Literature DB >> 18974178

DEG 5.0, a database of essential genes in both prokaryotes and eukaryotes.

Ren Zhang1, Yan Lin.   

Abstract

Essential genes are those indispensable for the survival of an organism, and their functions are therefore considered a foundation of life. Determination of a minimal gene set needed to sustain a life form, a fundamental question in biology, plays a key role in the emerging field, synthetic biology. Five years after we constructed DEG, a database of essential genes, DEG 5.0 has significant advances over the 2004 version in both the number of essential genes and the number of organisms in which these genes are determined. The number of prokaryotic essential genes in DEG has increased about 10-fold, mainly owing to genome-wide gene essentiality screens performed in a wide range of bacteria. The number of eukaryotic essential genes has increased more than 5-fold, because DEG 1.0 only had yeast ones, but DEG 5.0 also has those in humans, mice, worms, fruit flies, zebrafish and the plant Arabidopsis thaliana. These updates not only represent significant advances of DEG, but also represent the rapid progress of the essential-gene field. DEG is freely available at the website http://tubic.tju.edu.cn/deg or http://www.essentialgene.org.

Entities:  

Mesh:

Year:  2008        PMID: 18974178      PMCID: PMC2686491          DOI: 10.1093/nar/gkn858

Source DB:  PubMed          Journal:  Nucleic Acids Res        ISSN: 0305-1048            Impact factor:   16.971


INTRODUCTION

Essential genes are those indispensable for the survival of an organism under certain conditions, and the functions they encode are therefore considered a foundation of life. Essential genes of an organism constitute its minimal gene set, which is the smallest possible group of genes that would be sufficient to sustain a functioning cellular life form under the most favorable conditions (1–3). Determination of the minimal gene set for an organism addresses a conceptually important question: what are the basic functions needed to sustain a life form, and therefore the minimal-gene-set concept plays a key role in the emerging field, synthetic biology (4). Essential-gene studies are of interest for practical reasons as well. For instance, essential genes, because of lethality from their disruptions, are attractive targets of antibiotics (5). Some essential genes that are conserved across species are candidates for broad-spectrum drug targets, whereas those specific for one bacterium are candidates for species-specific ones. In 2004, we constructed DEG 1.0, a database of essential genes (6). In the past five years, fueled by the accumulation of sequenced genomes, sophisticated genome-wide mutagenesis techniques (7), and the burgeoning field of synthetic biology (8–10), significant advances have been made in determining essential genes in a wide range of organisms. This paper represents an update, DEG 5.0, a database of essential genes in both prokaryotes and eukaryotes.

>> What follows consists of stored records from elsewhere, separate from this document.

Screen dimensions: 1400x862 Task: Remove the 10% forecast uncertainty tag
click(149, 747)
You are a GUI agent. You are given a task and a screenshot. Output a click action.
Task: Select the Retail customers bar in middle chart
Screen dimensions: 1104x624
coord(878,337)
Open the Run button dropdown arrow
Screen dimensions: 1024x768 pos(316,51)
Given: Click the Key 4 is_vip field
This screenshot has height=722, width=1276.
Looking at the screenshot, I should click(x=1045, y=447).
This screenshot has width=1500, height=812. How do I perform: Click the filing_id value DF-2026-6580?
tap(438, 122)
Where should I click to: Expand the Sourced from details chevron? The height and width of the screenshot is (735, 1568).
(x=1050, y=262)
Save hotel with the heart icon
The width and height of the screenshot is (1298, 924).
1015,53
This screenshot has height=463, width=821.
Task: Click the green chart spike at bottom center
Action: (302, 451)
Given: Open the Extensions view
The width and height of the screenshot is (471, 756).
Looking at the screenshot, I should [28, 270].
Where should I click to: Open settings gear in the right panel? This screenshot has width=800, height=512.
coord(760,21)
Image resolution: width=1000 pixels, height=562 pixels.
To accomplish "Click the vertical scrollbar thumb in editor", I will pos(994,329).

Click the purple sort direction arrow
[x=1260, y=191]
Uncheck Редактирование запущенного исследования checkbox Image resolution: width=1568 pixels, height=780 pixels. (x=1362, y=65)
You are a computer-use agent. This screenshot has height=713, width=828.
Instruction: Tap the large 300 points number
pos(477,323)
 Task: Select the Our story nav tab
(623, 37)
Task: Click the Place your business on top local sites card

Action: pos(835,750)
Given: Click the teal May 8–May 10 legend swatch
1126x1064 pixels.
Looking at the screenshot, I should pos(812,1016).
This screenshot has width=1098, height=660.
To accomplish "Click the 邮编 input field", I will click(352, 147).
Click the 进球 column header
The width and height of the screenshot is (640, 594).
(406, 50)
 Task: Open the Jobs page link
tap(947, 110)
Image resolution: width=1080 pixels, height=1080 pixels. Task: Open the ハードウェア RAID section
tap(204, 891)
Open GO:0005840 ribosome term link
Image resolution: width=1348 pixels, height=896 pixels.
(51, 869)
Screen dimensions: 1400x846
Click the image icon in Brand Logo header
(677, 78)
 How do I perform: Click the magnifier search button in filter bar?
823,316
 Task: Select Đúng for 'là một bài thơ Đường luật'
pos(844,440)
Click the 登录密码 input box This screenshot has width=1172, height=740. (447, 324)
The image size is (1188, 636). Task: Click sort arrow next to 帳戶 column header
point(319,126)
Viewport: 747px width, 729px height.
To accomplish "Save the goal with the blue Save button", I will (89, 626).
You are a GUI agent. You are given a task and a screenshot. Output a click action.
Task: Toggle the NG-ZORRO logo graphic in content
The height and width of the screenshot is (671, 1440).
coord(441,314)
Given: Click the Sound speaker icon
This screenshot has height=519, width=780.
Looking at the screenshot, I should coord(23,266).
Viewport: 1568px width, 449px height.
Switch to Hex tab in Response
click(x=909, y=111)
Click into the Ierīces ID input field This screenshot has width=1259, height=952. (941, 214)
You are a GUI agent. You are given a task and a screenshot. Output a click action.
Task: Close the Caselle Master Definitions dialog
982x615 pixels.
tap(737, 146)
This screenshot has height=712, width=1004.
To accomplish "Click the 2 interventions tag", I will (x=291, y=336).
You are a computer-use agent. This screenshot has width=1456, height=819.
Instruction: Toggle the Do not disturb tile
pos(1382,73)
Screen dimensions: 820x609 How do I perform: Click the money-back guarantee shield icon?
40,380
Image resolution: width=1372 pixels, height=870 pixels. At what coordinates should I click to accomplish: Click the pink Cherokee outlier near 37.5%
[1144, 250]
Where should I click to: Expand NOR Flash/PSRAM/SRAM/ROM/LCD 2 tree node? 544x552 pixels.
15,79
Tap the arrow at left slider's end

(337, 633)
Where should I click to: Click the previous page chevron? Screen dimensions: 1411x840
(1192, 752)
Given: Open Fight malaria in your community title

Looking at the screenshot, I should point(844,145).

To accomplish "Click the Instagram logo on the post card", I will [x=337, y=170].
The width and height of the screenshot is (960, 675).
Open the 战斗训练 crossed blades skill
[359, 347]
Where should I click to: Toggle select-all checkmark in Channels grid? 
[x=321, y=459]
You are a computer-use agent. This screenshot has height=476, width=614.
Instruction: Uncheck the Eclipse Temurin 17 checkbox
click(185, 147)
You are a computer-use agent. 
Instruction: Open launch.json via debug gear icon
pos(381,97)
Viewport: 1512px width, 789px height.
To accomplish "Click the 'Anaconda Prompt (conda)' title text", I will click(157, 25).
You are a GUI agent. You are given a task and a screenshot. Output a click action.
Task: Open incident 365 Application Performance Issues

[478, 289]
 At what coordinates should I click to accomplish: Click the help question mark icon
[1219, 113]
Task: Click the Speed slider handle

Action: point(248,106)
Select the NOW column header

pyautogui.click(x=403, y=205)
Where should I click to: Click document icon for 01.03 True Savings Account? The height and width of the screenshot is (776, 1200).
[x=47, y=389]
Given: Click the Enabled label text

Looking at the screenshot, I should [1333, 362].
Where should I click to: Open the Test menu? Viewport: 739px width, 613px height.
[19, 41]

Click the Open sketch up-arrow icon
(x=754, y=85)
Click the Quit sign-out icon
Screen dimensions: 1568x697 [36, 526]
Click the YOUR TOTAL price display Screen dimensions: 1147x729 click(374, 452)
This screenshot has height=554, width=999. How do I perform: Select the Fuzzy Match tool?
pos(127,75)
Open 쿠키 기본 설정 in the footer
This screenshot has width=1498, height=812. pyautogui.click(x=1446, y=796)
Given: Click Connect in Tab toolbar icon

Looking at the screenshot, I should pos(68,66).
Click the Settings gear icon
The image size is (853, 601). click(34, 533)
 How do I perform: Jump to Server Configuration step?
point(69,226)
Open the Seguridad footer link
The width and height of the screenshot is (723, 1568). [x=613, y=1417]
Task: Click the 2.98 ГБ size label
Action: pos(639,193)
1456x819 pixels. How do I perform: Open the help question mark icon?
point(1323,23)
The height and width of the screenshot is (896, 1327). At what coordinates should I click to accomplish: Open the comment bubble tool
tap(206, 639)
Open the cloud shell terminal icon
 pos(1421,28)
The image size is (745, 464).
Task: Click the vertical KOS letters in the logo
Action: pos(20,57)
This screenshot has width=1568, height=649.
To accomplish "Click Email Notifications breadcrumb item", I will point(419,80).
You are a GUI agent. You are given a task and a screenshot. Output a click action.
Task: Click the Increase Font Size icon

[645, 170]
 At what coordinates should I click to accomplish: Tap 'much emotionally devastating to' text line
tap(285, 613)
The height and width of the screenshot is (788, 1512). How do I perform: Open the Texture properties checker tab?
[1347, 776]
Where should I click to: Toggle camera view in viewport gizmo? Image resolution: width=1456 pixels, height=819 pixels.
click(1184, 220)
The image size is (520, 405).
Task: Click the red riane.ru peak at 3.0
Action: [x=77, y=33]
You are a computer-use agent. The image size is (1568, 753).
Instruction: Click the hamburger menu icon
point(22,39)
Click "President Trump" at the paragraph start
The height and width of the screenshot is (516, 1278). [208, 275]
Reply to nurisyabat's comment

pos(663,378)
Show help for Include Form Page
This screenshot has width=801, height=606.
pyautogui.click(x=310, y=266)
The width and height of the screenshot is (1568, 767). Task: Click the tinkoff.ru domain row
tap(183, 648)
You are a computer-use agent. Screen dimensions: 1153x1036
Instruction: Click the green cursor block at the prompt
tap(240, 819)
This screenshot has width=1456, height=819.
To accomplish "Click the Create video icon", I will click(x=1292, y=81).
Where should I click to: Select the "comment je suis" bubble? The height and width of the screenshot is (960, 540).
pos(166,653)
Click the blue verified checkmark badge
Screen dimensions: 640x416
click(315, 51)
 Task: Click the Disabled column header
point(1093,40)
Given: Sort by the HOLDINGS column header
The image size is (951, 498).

SUMMARY OF DATABASE UPDATES

In parallel to the rapid progress of the essential-gene field, DEG 5.0 has significant advances over DEG 1.0 by the following changes: The number of prokaryotic essential genes has increased about 10-fold, from 543 to 5260 (Table 1). (i) In DEG 1.0, some essential genes, e.g. those in Escherichia coli, were collected from literature searches, but in DEG 5.0 these records were replaced by those determined by genome-wide studies using the genetic footprinting technique (11) and systematic gene knockout experiments (12), (ii) In DEG 1.0, some essential genes, e.g. those in Haemophilus influenzae were determined by theoretical prediction from comparative genomics studies (13), but in DEG 5.0 these records were replaced by those determined by genome-wide studies using global transposon mutagenesis (14) and (iii) In 2004, only two genome-wide studies in identifying bacterial essential genes were done, but now 12 have been finished.
Table 1.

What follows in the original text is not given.